begin Text block
At one point in our vacation after a delightful visit with old friends in the east of Ohio, I took the late night drive back to Cincinnati (you can tell it's my home town and not Darwin's because I can spell it). And though it had been years since I had driven that route and this particular evening everything was shrouded in a dense fog, I remembered much of it from the signs I could see.
As we drew nearer to town and the way grew more and more familiar, I was surprised at how much my heart leapt to see even the mile markers with the name "Cincinnati" on them. Someone was celebrating early; as I drove over the Ohio River at 4:45 on the morning of the Fourth of July, I saw a single firework explode. From then on, I knew the way so well I could practically drive it in my sleep (as I was very close to doing): downtown past the stadium, onto 75, then my exit, past areas where even the urban decay has urban decay, then to the neighborhoods where the stately middle-class homes of the last century have been subdivided once and again and allowed to slowly rot. From there up the hill to the working-class neighborhoods of the West Side (never to be confused with the East Side!) -- my old stomping grounds. And though I've not lived there for many years -- not ever, really, since the house was bought after I went to college -- I felt such joy as I drew nearer to the auld homestead and the neighborhood that I knew and loved.
end Text block
begin Supplied information
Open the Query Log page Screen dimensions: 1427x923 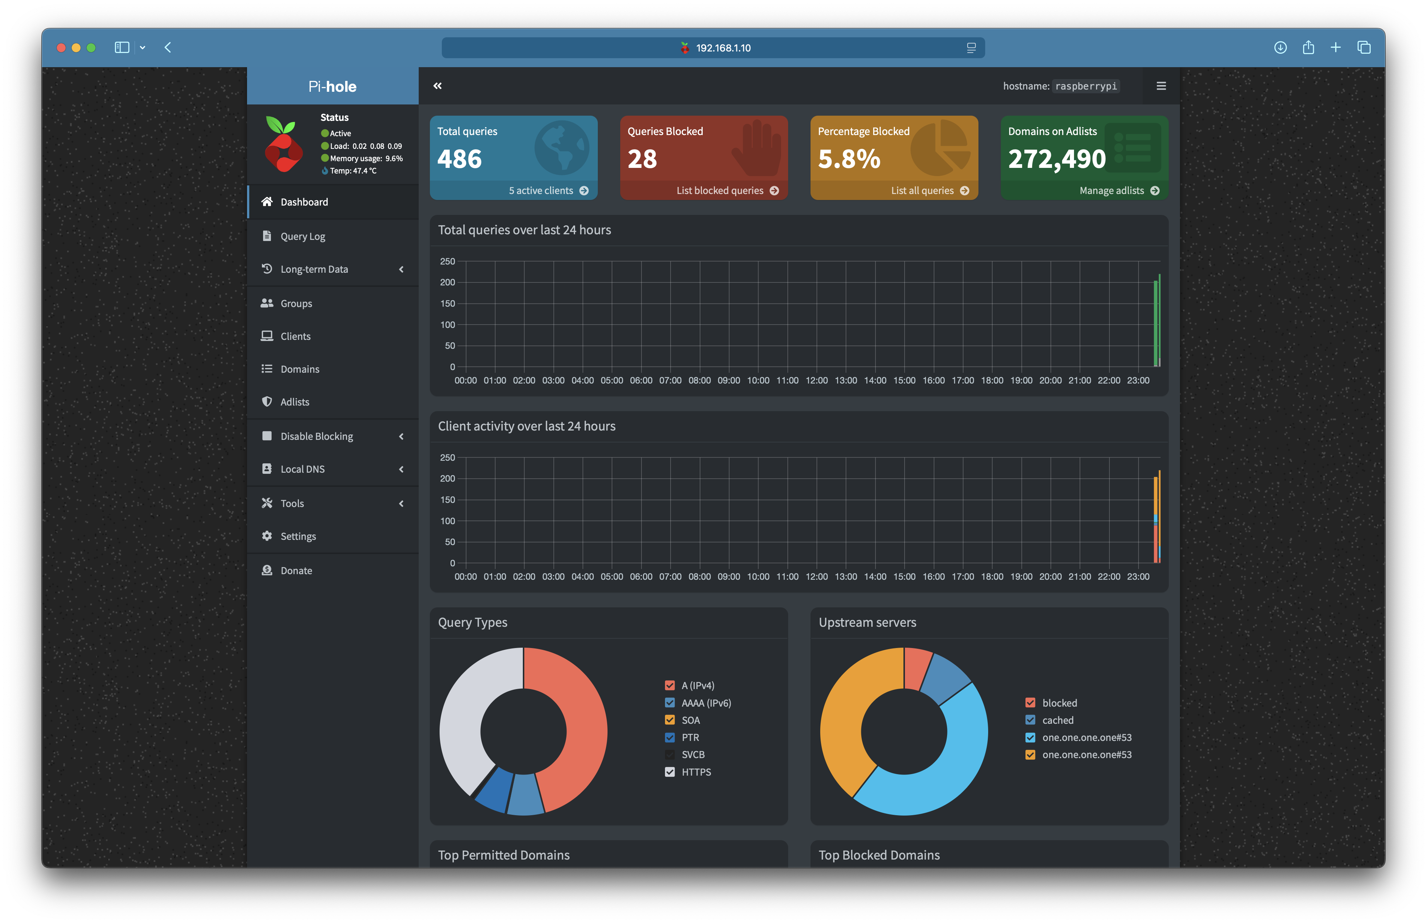pos(303,236)
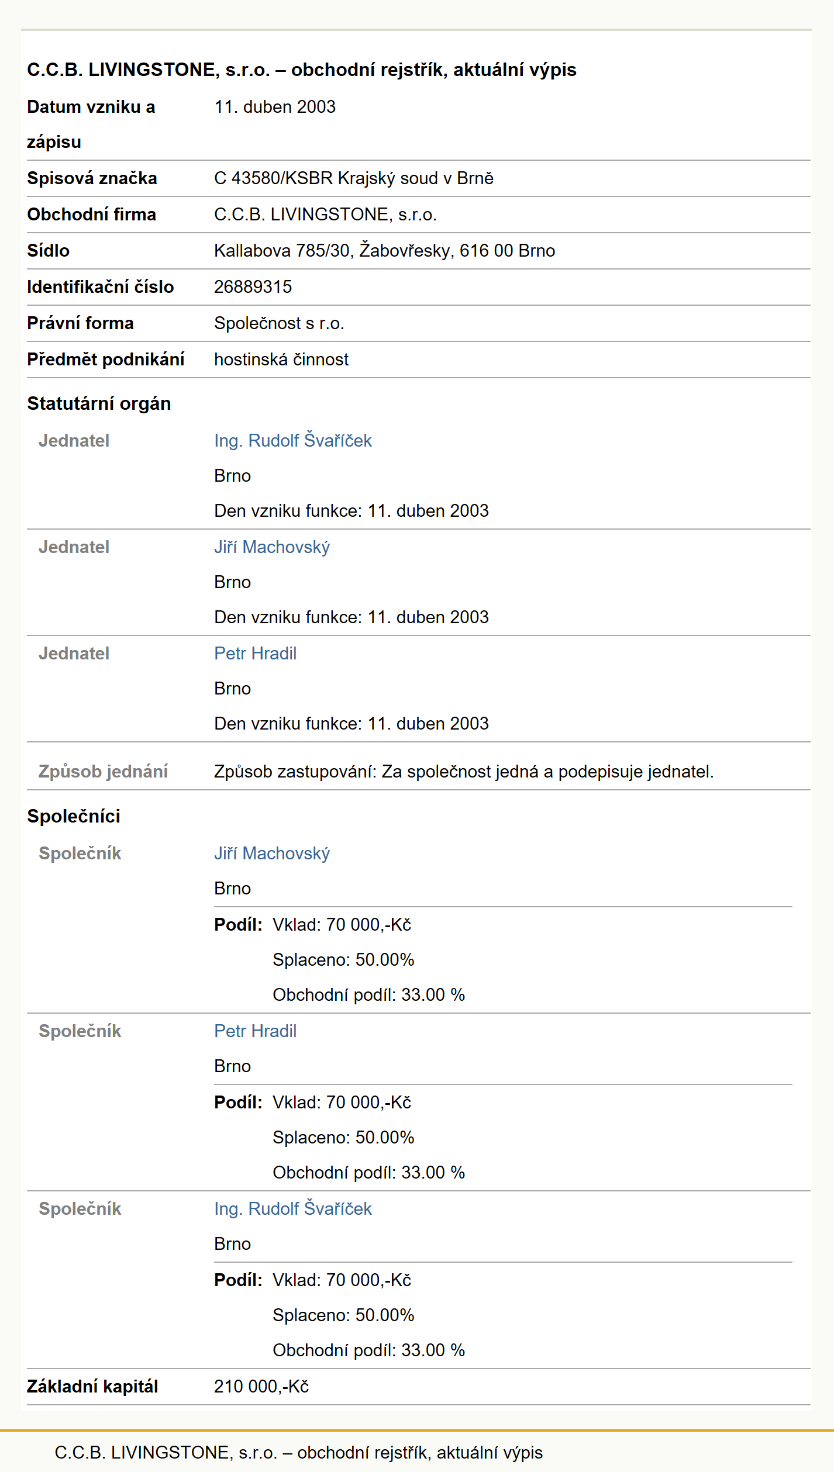Open the Ing. Rudolf Švaříček link under Jednatel
Viewport: 834px width, 1472px height.
[292, 440]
end Supplied information
▶ What this exercise asks
**1)** Please reproduce the Cincinnati passage from "At one point" to "I could see.".
**2)** In the Cincinnati passage, at what time did the writer cross the Ohio River?

▶ Solutions to the exercise
**1)**
At one point in our vacation after a delightful visit with old friends in the east of Ohio, I took the late night drive back to Cincinnati (you can tell it's my home town and not Darwin's because I can spell it). And though it had been years since I had driven that route and this particular evening everything was shrouded in a dense fog, I remembered much of it from the signs I could see.

**2)** At 4:45 on the morning of the Fourth of July.